What defines our students today is not the same principles or core values that once drove students to academic success and Sinek explains that really our youth have been dealt a bad hand. Firstly, student achievement has actually been devalued.  For lack of better terminology enabling habits of parents have created an inflated perception of success at the school age level.  This generation has developed low self-esteem because of this success bubble if you will.  Technology has layered another complex layer on their situation.  Social media is highly addictive.  The dopamine rush that social media provides youth, at a particularly vulnerable age (adolescence), has created a generation that lacks the skill sets and coping mechanisms to deal with stress and developing deep meaningful relationships.  Technology has further enabled our young generations through the instant gratification that it can provide.  On-demand gratification that our connected world can provide means that our youth often lack patience.  Be it movies, goods, or services, just about anything one can need you can get almost instantly.  Gone are the days of waiting in the mail for the big Sears catalog to pick out Christmas gifts.
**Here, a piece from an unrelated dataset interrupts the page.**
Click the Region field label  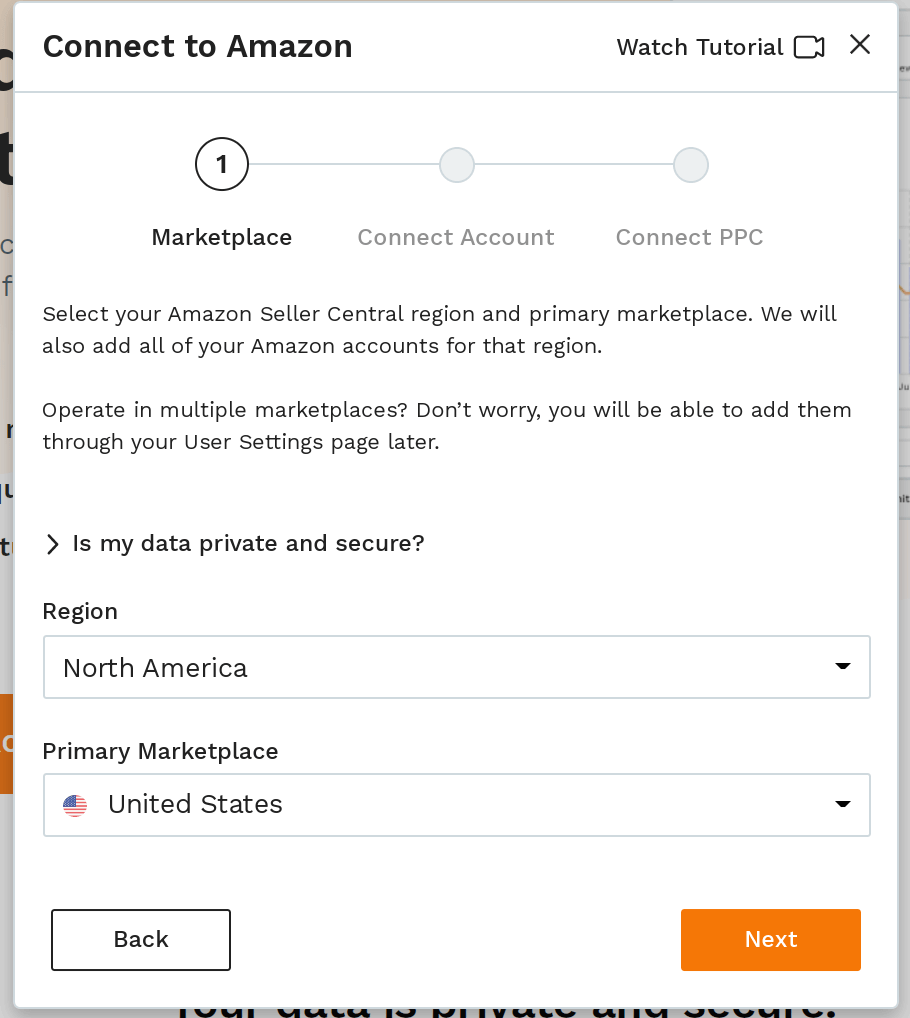80,612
This bad hand paints a pretty bleak picture.  However in education, we have the opportunity to deeply impact our youth in a positive way and I would argue that begins with some of the areas below.

  1. Creating a Culture of Trust- In the video Sinek is quick to assert that millennials have been dealt a bad hand.  Unfortunately, that means that even in the high stakes testing world that education has become to a degree we must put aside the test scores and focus on helping our students build trust in their peers and in their own skills.  Trust isn’t formed in a day and most be fostered through deep meaningful relationships that as teachers we have a chance to form.
  2. Make Time to Develop Social Skills- Much of the work taking place in our district with regards to the use of technology is focused on the 4C’s.  Front and center in this debate is communication and collaboration.  We must provide space for our students to hone these skills.  Not only are they critical to the modern workplace, but they are coming into our classrooms less skilled in this area as a result of the factors outlined above.  Making our mission of teaching these “soft skills” all the more pressing.
  3. Model Meaningful Use of Technology- Technology is a tool.  Being a tool there are times where it is and isn’t appropriate.  Modeling effective use of technology is key in helping our students understand that technology can’t resolve all of their problems.  Sometimes we need to put the device away in order to move our thinking forward.

This is by no means a comprehensive list and is really a starting point.  Your classroom and your students will dictate what really is most needed, but it is critical that we understand where our students are coming from in order to diagnose and treat the challenges that lie ahead.